Cross currency pairs are generally not quoted on either platform, but are calculated based on the rates of the major currency pairs and then offset through the legs. For example, if an interbank trader had a client who wanted to go long EUR/CAD, the trader would most likely buy EUR/USD over the EBS system and buy USD/CAD over the Reuters platform. The trader then would multiply these rates and provide the client with the respective EUR/CAD rate. The two-currency-pair transaction is the reason why the spread for currency crosses, such as the EUR/CAD, tends to be wider than the spread for the EUR/USD and often less commonly traded. 

The minimum transaction size of each unit trade is approximately 1 million of the base currency. The average one-ticket transaction size tends to be 5 million of the base currency.
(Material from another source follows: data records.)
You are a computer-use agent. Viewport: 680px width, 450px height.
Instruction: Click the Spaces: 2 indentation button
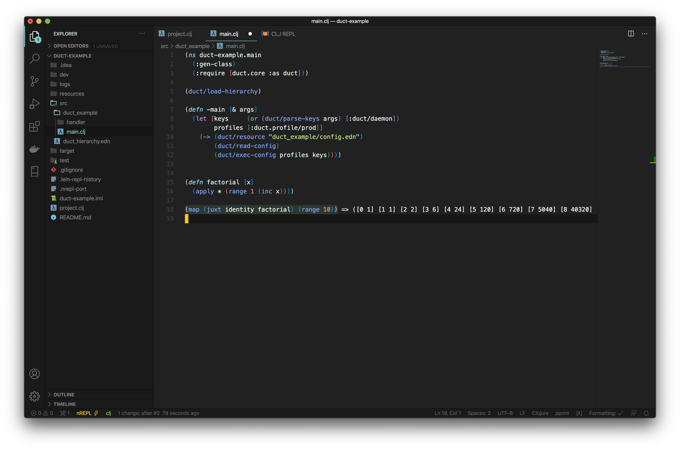click(479, 413)
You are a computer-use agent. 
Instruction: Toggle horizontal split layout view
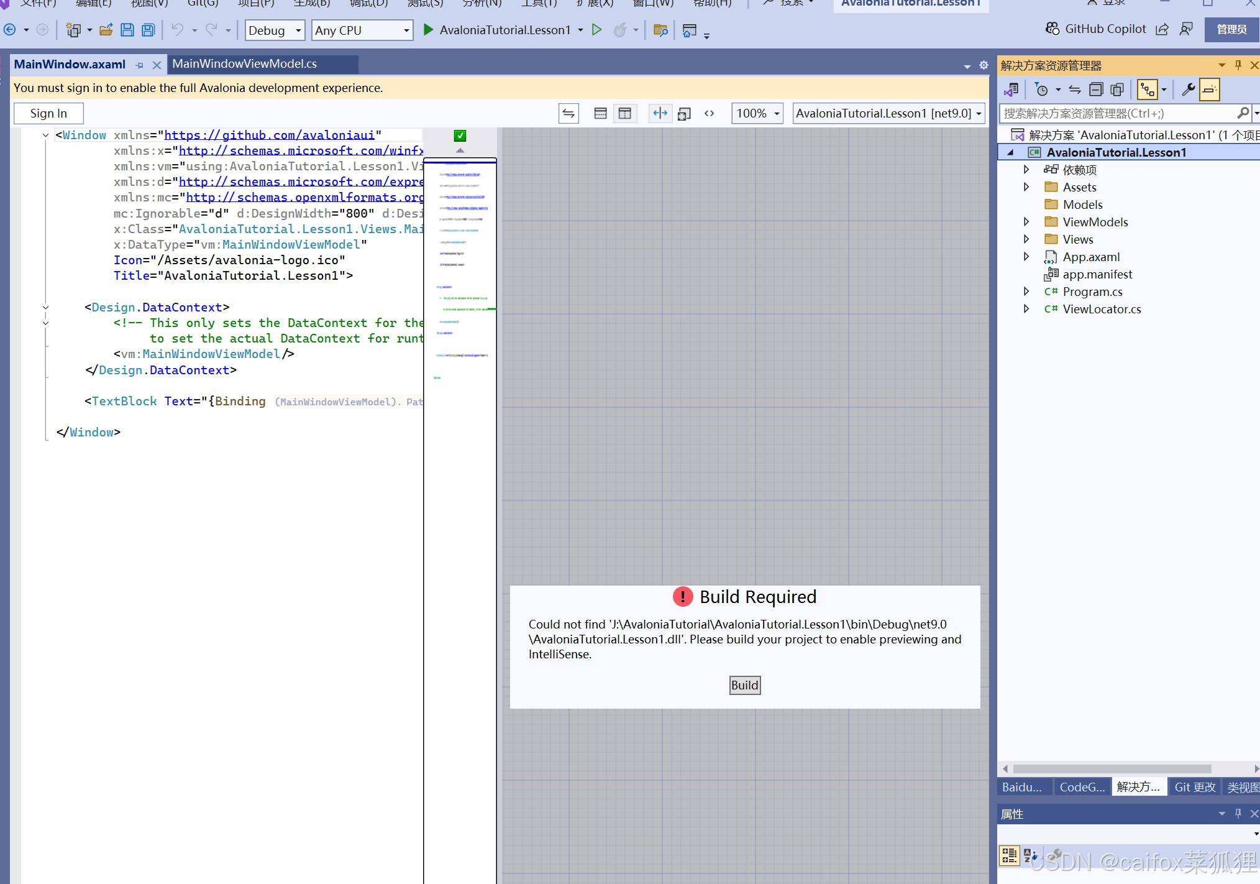click(x=600, y=113)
This is why individual investors can't access the forex interbank market – what would be an extremely large trading amount (remember this is unleveraged) is the bare minimum quote that banks are willing to give – and this is only for clients that trade between $10 million and $100 million. These types of clients are trading against their balance sheets, for institutional portfolios or potentially for corporate global transactions.

Conclusion
The forex interbank market is a subset of the forex market overall, which in turn comprises the largest trading market globally. The forex interbank market is a driver for all pricing and activity across the entire market, primarily because of its volume, net worth and institutional expertise.

Trading desks for this market are well capitalized and have advanced expertise in forex currency movements and pricing. Just as in global trading markets all over the world, clients in the forex interbank market have some transaction fee advantages due to the large values of trades executed.